The amount of rain in a year also affects autumn leaf color. A severe drought can delay the arrival of fall colors by a few weeks. A warm, wet period during fall lowers the intensity, or brightness, of autumn leaf colors. Severe frosts kill the leaves, turning them brown and causing them to drop early. So hope for warm, sunny days and chilly nights this year!

How can you tell a tree from its fall leaf colors?You can use fall leaf color to help identify different tree species. Look for these leaf colors on the trees nearby: (click on the tree species to see information about the tree & leaf shape.


red, brown or russet

Pacific Dogwood purple-red
Birch: bright yellow
Alder golden yellow
Big Leaf Maple:
glowing yellow
Vine Maple: bright scarlet

Why do leaves fall? If things work out on schedule, a broadleaf tree's roots, branches, and twigs can endure freezing temperatures. However, leaves are not so tough, so they have to be shed. It happens like this:

As sunlight decreases in autumn, the phytochrome in the leaves sends a chemical signal to tell the tree to get ready for winter. In response the tree's

veins, which carry sap in and out of a leaf, gradually close. A layer of cells, called the separation layer, forms at the base of the leaf stem. When this layer is complete, the leaf is separated from the tissue that connected it to the branch, and it falls. Oak leaves are the exception. The separation layer never fully detaches the dead oak leaves, and they remain on the tree throughout winter until winter winds blow them off.

As mentioned before, most Coniferous trees -- pines, spruces, cedars and firs -- don't lose their leaves, or needles, in winter. (One Washington conifer, the Alpine Larch does.) These needles are covered with a heavy waxy coating and the fluids inside the needle's cells contain substances that resist freezing. So evergreen needles (leaves) live for several years before they fall and are replaced by new growth.

Later on, all the fallen leaves are broken down by bacteria, fungi, earthworms and other organisms. Thus, the decomposed leaves return their nutrients back to the soil. Eventually the leaves become part of the nutrient rich, spongy forest floor, called humus. This layer absorbs and holds water for the trees and many other forest organisms. Nothing goes to waste in nature!

Please answer the following questions on a separate sheet of paper in Complete, Quality and Correct Sentences that reflect the question . Skip a line between answers.

1. Explain 3 things a leaf needs to do photosynthesis AND the 2 products of photosynthesis.

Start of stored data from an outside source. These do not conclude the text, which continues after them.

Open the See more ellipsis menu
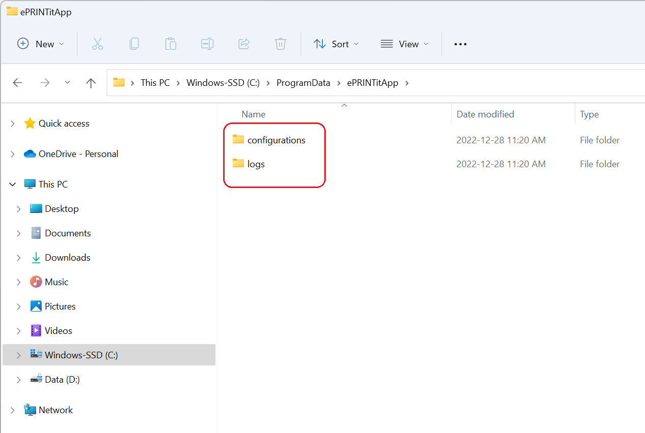Image resolution: width=645 pixels, height=433 pixels. [x=460, y=44]
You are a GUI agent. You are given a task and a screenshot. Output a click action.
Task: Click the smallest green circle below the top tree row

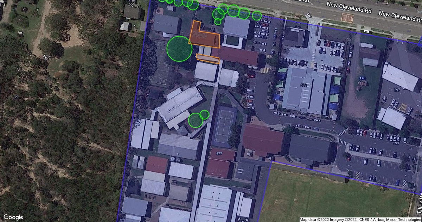click(x=218, y=22)

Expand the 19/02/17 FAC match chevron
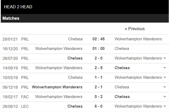pyautogui.click(x=164, y=97)
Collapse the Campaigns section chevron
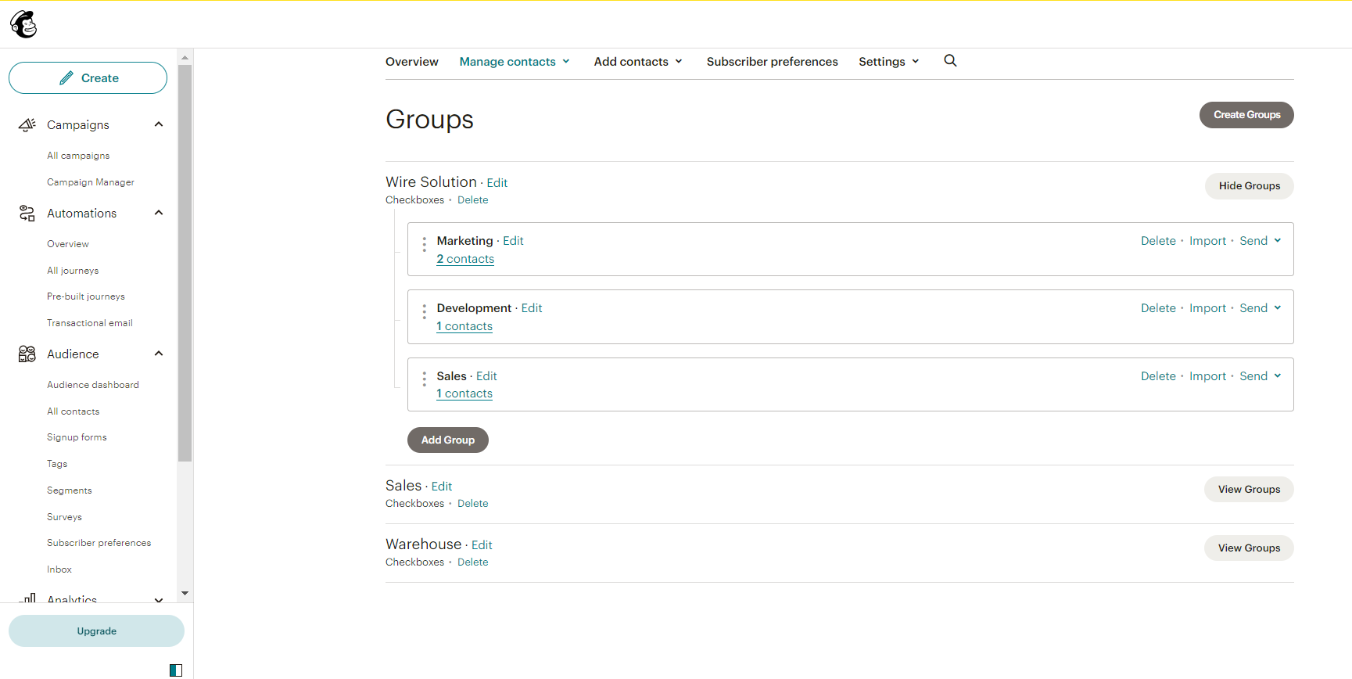 (x=159, y=125)
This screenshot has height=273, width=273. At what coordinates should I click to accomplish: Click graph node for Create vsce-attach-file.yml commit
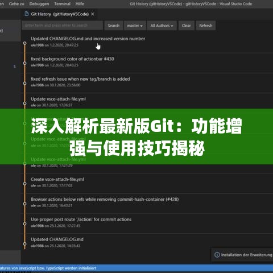click(24, 184)
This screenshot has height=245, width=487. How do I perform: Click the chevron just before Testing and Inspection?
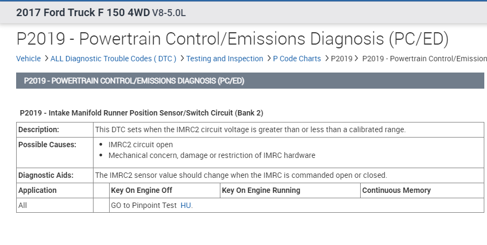(x=182, y=59)
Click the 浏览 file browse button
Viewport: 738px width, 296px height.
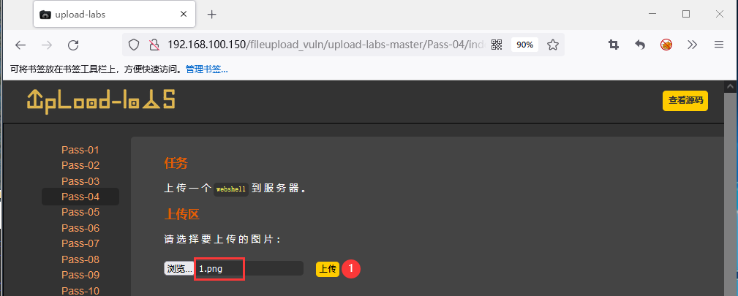tap(179, 269)
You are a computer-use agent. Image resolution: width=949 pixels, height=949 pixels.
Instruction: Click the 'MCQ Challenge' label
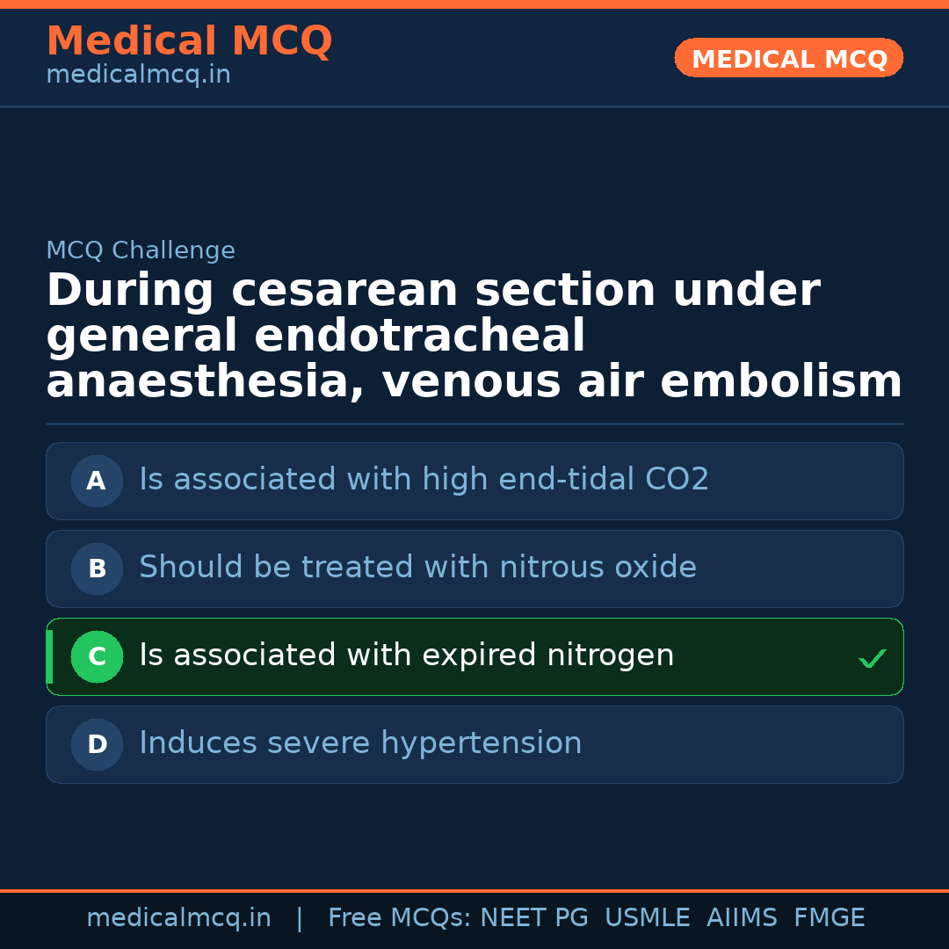point(141,250)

2. Tell the four types of pigments found in leaves.

3. Describe the function of each of the four different leaf pigments.

4. Explain what happens to cause the leaves to appear to "change" color.

5. Describe the conditions that need to be present to make dull fall leaf colors.

6. What conditions need to be present to make bright, vivid fall leaf colors?

7. Use the Data Table and tell what color the fall leaves are for Oak, Alder, Birch, and Red Vine Maple.

8. Describe the process broadleaf trees undergo when their leaves fall off.

9. Tell two special adaptations that keep a conifer's needles safe through the winter.

10. Tell two important benefits the forest receives when bacteria, fungus and worms decompose fallen leaves.